Climate News

Raw material prices for solar power surge amid supply chain pressures, threatening future of entire industry

Solar power developers all over the world are slowing down the installation of their projects due to the surge in costs for raw materials. The solar industry is just the latest shaken up by the breakdown of global supply chains caused by the Wuhan coronavirus (COVID-19) pandemic.

Between 2010 and 2020, the cost of solar energy fell by 80 percent. These dramatic decreases have come to an end thanks to supply chain pressures preventing developers from reducing costs even further. This is occurring at the same time many governments around the world are pledging a “greener” recovery from the pandemic.

“The narrative in the solar industry has shifted,” said Bruno Brunetti, an analyst for the energy analytics firm S&P Platts. “We have seen steep declines in costs over the past decade, but we are seeing that stabilize now and even increase in some cases.”

The price of hot-dipped galvanized steel coils, which are necessary for solar panel frames and structures, has doubled from early 2020. According to S&P Platts, its price is at a record high. The price of monocrystalline silicon cells, which are used to aid the conversion of light into solar energy, has risen by a quarter from early 2020 as well.

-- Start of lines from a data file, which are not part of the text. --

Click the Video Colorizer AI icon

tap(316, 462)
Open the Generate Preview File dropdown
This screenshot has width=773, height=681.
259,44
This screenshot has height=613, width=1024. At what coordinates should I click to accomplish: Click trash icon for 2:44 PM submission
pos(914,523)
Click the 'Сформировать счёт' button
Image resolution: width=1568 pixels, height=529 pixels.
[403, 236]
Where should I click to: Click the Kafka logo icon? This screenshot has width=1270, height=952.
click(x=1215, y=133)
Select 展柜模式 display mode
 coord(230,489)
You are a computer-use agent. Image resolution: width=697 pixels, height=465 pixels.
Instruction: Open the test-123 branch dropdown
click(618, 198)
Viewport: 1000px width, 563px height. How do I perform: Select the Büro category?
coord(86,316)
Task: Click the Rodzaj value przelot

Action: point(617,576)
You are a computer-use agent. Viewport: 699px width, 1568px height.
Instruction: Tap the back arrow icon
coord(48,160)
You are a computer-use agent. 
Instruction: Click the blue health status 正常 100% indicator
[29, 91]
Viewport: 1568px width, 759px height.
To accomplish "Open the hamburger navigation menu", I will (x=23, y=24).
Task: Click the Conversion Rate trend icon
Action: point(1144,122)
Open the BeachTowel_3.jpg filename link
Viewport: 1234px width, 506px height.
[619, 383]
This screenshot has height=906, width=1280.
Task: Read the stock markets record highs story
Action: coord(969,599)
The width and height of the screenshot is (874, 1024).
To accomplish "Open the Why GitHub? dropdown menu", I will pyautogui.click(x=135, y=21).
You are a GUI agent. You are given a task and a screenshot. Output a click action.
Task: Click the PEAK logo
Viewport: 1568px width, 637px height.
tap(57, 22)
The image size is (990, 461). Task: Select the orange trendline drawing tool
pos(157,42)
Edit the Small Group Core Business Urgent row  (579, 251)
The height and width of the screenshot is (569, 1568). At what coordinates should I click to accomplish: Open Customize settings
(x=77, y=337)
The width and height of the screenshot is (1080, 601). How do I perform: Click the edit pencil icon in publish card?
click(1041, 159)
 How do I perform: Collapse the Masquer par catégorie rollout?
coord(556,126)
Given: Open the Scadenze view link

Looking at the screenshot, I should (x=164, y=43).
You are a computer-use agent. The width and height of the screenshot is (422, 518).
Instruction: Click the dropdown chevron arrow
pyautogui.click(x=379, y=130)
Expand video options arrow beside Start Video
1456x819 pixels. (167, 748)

In China, freight rates have surged by 41 percent. Solar panel manufacturers in China and around the world are already raising their prices to protect their profit margins.

Three solar panel makers from China interviewed by Reuters said the prices for their panels have risen between 20 to 40 percent since last year. This was reportedly caused by the rise in costs for polysilicon, one of the main raw materials needed for the manufacturing of solar cells and panels. (Related: US solar industry has to deal with the fact its supply chains are reliant on Xinjiang, where genocide and slave labor are rampant.)


In Europe, the supply constraints could also pressure the relatively stable solar prices to surge later this year, according to LevelTen Energy.

Solar development slowing down, entire industry threatened by supply constraints

All these price surges have also affected the cost of installing new solar panels. John Martin, chief executive of the U.S. Solar Fund, said the cost of new installations will probably increase by up to 20 percent. This would put the cost of solar installation back to the levels they were in 2019.

But the costs of new installations are still rising. Project developers in the U.S. have stated that they are struggling to put prices on projects scheduled for 2022 given how volatile the prices in the industry are. Nobody knows for certain how long the price surge will last.

Swinerton Renewable Energy, a solar engineering, procurement and construction company, said many of its customers have placed “soft holds” on projects. Many of these projects were supposed to start later this year. The firm’s clients said they want to wait to see if solar prices can start trending down again.

“We’ve just become accustomed to such a low-cost energy source,” said Swinerton President George Hershman. “Like anything, it’s hard to accept that you’re going to start to pay more.”

A similar situation is going on in Europe, where many solar development projects that do not have strict timelines for when they need to begin producing and delivering power are being delayed.

“The situation has not resolved itself because prices have stayed high, so those who have capacity to wait are still waiting,” said Jose Nunez, chief financial officer of Spanish solar tracker maker Soltec Power Holdings. Nunez said his company is seeing project delays in all of the markets it serves.

As more clients of solar development firms put their projects on hold, the effects will reverberate back to the source of most of the world’s solar panels: China.

“We have to manufacture the product, but on the other hand, if the price is too high, the project developers want to wait,” said Jack Xiao, marketing director of BeyondSun Holdings, a solar panel manufacturer. Sixty percent of the company’s products are exported, and if fewer people want solar panels it will affect the company’s bottom line.

A manager in one state-owned solar cell factory told Reuters that output at his factory has dropped drastically because many customers are refusing to fulfill orders at their current prices.

These supply chain concerns are compounded by the fact that around 40 percent of the solar materials China produces come from its northwestern autonomous region of Xinjiang. Solar firms in the area have been linked to the use of forced labor.

If the U.S. or the European Union issued a ban on polysilicon or any other solar materials and products coming from Xinjiang, it would cause the supply chain to collapse even further and raise the costs of any existing solar developments and projects.